Supplied text:
= Beginning of Section =
Businesses across the UK are being urged to strengthen their cyber defences, as the government takes action to protect the economy and essential services people rely on every day from fast-evolving cyber threats.
As part of a wider push to shore up the UK’s cyber defences, ministers are urging organisations across the economy to boost their resilience by signing up to a Cyber Resilience Pledge, News Cover reports, citing the UK government's official website.
The pledge, launching later this year, sets out 3 concrete actions organisations can take to improve their cyber security:
making cyber security a board-level responsibility
signing up to the National Cyber Security Centre’s free Early Warning Service
require Cyber Essentials certification across their supply chains – the UK government-backed cyber security standard that blocks the most common cyber threats.
Together, these steps help businesses reduce risk, protect customers and build confidence across the wider economy.
Ministers have written directly to some of the UK’s leading companies inviting them to sign up to the Cyber Resilience Pledge, and organisations are now encouraged to review the requirements and commit. The government is backing this shift with £90 million towards improving cyber resilience across the economy.
The push comes as the Cyber Security and Resilience Bill will continue its passage through Parliament following the King’s Speech, demonstrating the government’s long-term commitment to protect critical national infrastructure, support economic growth and reduce the risk of disruption to essential services such as energy, water, healthcare and data centres.
= End of Section =
Data supplied:
= Beginning of Section =
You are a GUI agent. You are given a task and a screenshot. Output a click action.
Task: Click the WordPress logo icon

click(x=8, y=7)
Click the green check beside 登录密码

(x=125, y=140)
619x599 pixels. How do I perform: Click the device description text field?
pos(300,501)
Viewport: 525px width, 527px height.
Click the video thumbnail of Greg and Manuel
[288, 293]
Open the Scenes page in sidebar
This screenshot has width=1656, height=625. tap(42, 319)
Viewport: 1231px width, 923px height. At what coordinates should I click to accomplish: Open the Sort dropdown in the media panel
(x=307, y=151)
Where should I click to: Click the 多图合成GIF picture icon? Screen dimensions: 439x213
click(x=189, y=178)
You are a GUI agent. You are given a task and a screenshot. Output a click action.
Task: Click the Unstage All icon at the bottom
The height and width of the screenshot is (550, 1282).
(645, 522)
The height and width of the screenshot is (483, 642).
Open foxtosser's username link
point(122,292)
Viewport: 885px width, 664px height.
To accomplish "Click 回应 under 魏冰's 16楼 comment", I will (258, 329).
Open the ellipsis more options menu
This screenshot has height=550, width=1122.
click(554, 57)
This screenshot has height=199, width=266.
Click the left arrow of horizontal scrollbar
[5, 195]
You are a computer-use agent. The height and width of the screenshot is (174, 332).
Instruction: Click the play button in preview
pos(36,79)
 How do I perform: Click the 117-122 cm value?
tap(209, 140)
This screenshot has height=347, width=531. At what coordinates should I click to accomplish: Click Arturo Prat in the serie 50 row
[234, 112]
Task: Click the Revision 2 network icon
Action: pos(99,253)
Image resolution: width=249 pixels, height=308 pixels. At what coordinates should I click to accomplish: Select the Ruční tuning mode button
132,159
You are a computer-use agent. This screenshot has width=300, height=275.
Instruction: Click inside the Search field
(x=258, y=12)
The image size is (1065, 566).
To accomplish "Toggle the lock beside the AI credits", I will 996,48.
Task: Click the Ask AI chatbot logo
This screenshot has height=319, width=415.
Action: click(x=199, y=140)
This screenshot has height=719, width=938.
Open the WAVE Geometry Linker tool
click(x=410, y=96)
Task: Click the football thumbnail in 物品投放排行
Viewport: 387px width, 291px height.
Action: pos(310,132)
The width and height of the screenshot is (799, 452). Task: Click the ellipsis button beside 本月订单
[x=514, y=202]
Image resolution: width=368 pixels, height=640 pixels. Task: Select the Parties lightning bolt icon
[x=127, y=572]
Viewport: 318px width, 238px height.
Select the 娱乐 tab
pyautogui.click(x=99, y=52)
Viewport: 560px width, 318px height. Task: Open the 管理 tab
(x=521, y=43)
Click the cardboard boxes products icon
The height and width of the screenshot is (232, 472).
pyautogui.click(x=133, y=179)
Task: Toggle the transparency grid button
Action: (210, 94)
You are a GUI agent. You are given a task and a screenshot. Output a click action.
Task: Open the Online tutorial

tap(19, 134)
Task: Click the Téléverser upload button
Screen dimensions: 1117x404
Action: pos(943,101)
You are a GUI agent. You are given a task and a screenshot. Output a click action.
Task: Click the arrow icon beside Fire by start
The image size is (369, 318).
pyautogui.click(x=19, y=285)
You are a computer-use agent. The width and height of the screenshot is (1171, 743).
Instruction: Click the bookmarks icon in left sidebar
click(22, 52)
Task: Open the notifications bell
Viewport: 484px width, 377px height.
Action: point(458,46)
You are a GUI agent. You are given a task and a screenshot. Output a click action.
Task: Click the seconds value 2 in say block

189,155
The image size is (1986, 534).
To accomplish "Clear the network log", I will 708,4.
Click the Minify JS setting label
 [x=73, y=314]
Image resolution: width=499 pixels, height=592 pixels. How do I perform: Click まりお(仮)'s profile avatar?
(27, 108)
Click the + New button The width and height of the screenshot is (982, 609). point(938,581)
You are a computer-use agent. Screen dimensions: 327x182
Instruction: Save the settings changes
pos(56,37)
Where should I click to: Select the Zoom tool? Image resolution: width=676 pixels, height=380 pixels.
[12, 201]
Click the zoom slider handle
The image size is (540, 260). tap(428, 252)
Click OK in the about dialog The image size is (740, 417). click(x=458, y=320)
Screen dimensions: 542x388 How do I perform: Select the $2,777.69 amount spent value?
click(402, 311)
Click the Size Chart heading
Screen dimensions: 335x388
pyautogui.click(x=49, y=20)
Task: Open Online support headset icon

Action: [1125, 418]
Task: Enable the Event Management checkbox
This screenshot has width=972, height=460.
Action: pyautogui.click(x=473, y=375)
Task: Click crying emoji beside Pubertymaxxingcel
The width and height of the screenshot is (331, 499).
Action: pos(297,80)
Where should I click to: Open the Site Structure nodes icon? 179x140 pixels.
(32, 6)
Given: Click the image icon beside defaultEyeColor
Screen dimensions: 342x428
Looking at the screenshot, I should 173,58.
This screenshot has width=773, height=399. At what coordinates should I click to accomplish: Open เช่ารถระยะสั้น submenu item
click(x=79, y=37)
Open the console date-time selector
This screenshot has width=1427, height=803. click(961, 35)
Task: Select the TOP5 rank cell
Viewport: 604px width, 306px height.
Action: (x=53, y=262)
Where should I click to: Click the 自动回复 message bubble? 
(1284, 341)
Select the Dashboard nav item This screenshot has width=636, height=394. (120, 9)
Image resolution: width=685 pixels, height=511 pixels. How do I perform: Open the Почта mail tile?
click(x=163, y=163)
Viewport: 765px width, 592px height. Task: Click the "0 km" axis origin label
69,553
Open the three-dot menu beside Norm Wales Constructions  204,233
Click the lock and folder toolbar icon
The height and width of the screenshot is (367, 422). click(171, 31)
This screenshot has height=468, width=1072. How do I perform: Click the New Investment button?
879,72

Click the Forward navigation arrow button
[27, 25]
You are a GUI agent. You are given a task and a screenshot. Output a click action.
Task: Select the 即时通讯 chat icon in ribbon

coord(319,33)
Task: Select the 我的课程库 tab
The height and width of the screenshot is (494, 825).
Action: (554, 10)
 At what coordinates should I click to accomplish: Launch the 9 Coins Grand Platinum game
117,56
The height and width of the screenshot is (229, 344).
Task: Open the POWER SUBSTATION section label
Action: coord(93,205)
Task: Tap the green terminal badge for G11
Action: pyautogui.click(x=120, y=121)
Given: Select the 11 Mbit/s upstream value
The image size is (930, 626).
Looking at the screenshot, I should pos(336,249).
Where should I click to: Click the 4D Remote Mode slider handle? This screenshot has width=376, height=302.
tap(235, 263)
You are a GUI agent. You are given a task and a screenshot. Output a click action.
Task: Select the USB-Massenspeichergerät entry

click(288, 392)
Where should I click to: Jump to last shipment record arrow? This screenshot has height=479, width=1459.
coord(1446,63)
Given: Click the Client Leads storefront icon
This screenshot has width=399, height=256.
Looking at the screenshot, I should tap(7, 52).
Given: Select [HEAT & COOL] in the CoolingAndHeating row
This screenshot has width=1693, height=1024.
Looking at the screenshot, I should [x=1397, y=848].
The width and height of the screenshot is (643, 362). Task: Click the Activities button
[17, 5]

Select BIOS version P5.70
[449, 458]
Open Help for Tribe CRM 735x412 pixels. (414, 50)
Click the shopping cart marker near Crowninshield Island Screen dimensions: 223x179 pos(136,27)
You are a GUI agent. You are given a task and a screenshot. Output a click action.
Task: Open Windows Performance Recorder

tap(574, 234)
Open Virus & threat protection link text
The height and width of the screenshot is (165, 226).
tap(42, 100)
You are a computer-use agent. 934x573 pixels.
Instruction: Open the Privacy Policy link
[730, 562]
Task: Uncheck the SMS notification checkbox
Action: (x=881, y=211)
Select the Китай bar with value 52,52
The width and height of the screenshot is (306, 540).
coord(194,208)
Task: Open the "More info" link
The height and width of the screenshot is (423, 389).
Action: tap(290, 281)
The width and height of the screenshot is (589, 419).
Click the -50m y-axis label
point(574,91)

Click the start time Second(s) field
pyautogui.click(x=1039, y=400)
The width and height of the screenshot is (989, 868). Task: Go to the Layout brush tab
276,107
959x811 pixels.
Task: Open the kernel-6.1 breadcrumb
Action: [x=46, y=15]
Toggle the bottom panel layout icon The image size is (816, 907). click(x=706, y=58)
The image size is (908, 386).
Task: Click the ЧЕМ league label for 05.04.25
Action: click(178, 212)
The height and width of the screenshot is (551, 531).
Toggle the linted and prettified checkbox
= End of Section =
Aim of the exercise: Please list every essential service named in the cyber resilience article.

Result for this task: Energy, water, healthcare, data centres